Many political observers say districts created by the Legislature protect incumbents at extreme ends of the political spectrum. Costa said he wants to foster competition in legislative races by asking voters to give the job of redistricting instead to a three-member panel of retired judges, who would draw lines for state Assembly, Senate, Board of Equalization and congressional seats.

"Because of the bipartisan gerrymandering four years ago, we no longer have free elections in the state of California. Everything is predetermined in the primary," said Costa, chief executive officer of the People's Advocate.

The November 1993 edition of the California Target Book, which analyzes state and federal political campaigns, predicted 22 Assembly, nine Senate and 15 Congressional districts might yield competitive races in 1994. By contrast only seven Assembly, two Senate and one congressional contest will be competitive in 2004, one of the book's authors, Allen Hoffenblum, said.

"That is what gerrymandering does," Hoffenblum said.

New developments in Texas

AP reports LULAC sues state over redistricting.

Nina Perales, the MALDEF attorney representing the GI Forum, told me today that the case brought by two Democratic groups and the Forum is set to go to trial on 8 December.

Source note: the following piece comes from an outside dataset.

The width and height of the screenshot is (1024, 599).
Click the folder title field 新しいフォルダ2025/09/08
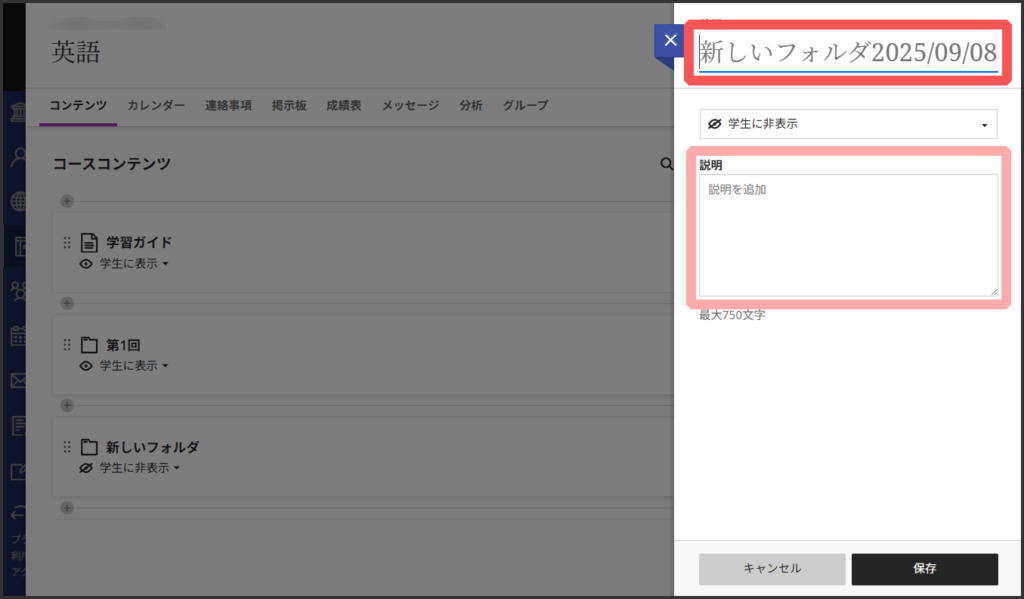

If anyone has a copy of the LULAC complaint, email it to me or email me for instructions on where to fax it. The email address is in the upper right corner of the page.

Back door money for the Arizona IRC?

The Arizona Daily Sun reports,

Maricopa County Attorney Rick Romley is moving quietly to try to give some county funds to the state's Independent Redistricting Commission. Commission attorney Lisa Hauser said she got a call from Romley suggesting that there may be a legal way to funnel cash to the commission to defend against a lawsuit if state lawmakers balk. Hauser said the basis for that infusion is that the county has already has spent money putting together its plans for the 2004 election based on the commission's legislative and congressional district maps.

But the maneuver only increases the partisan nature of the ongoing fight over whether to provide more funds for the commission.

That is because the boundaries being defended are largely favorable to Republicans like Romley and a majority of the five-member board. And the challengers who want a judge to throw out those maps include a coalition of Hispanics and Democrats.

Why does a newspaper in Flagstaff carry this report while the Phoenix paper is silent?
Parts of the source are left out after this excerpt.